→ **Task prompt**
Copy the material verbatim from the line containing "Task: Click Caesar" to the line containing "Action: (197, 332)", including both of those lines, and leave the pictures out.

→ **Provided records**
>>>>
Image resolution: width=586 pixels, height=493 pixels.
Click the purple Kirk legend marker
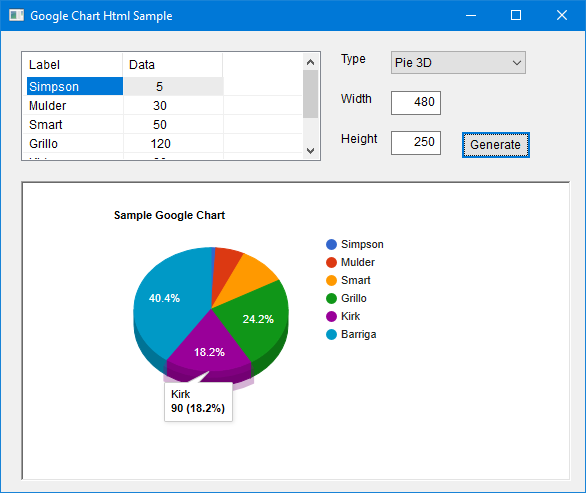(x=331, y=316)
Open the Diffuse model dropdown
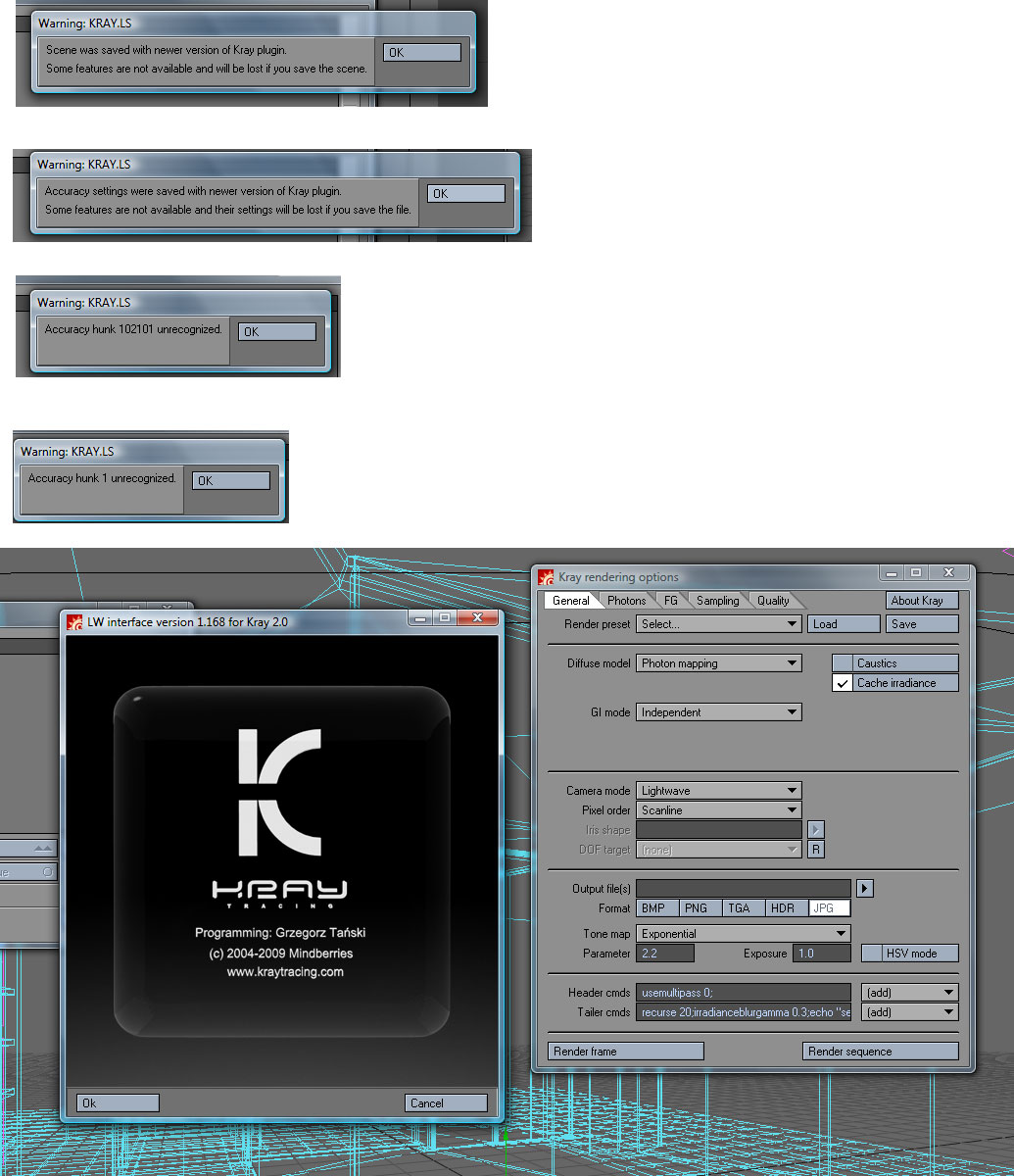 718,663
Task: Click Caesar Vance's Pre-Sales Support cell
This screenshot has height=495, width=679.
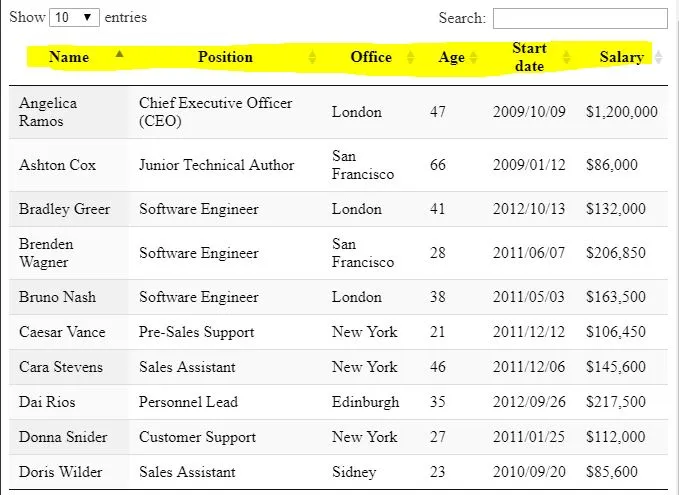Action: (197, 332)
<<<<
>>>>
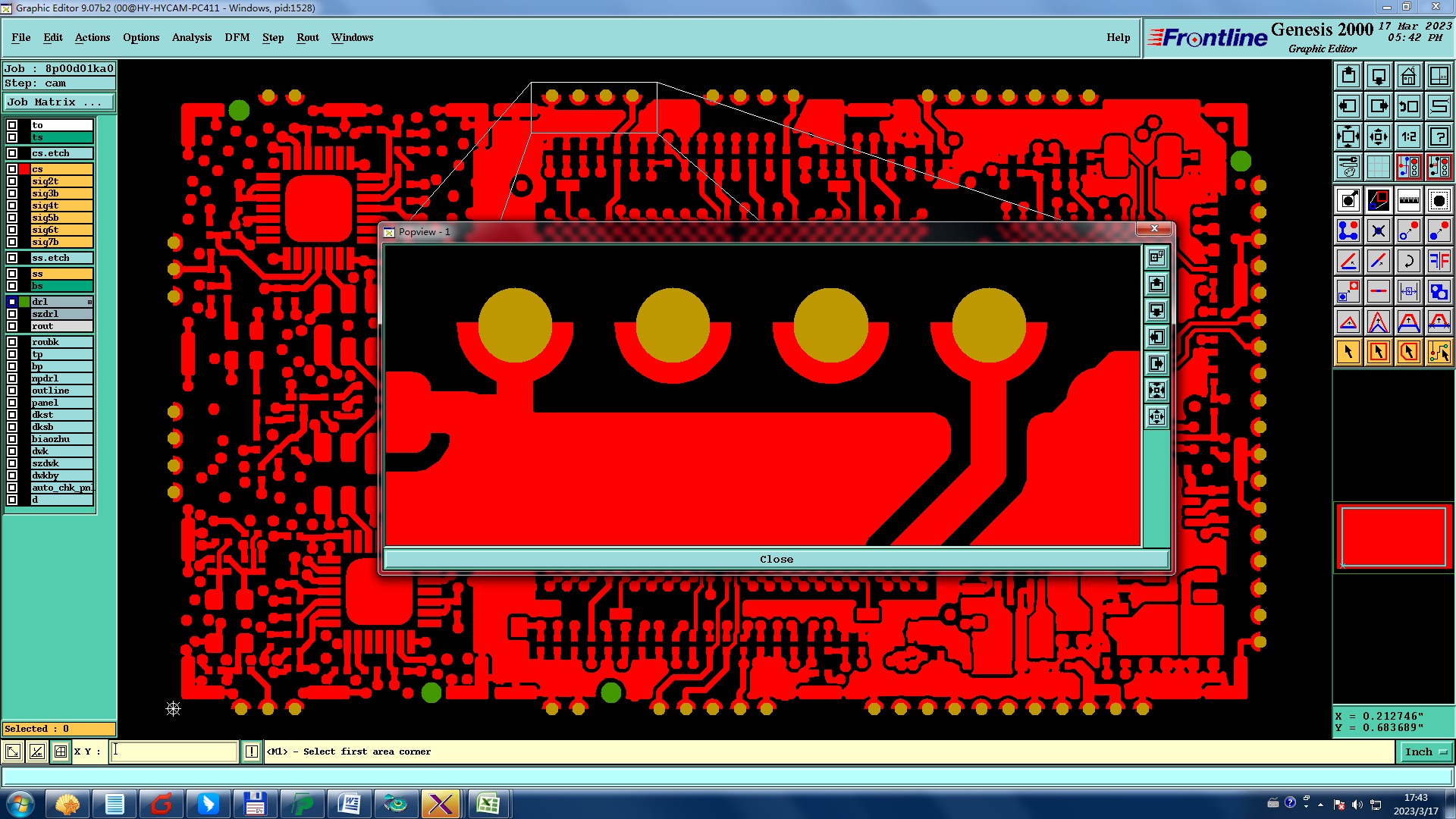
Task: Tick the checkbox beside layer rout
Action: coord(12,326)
<<<<
>>>>
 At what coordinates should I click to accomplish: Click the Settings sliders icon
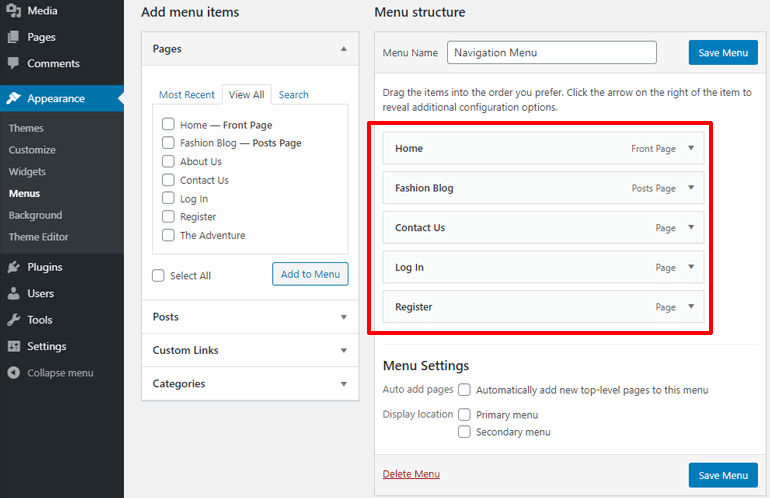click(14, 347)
<<<<
→ **Answer for this exercise**
Task: Click Caesar Vance's Pre-Sales Support cell
This screenshot has height=495, width=679.
Action: (197, 332)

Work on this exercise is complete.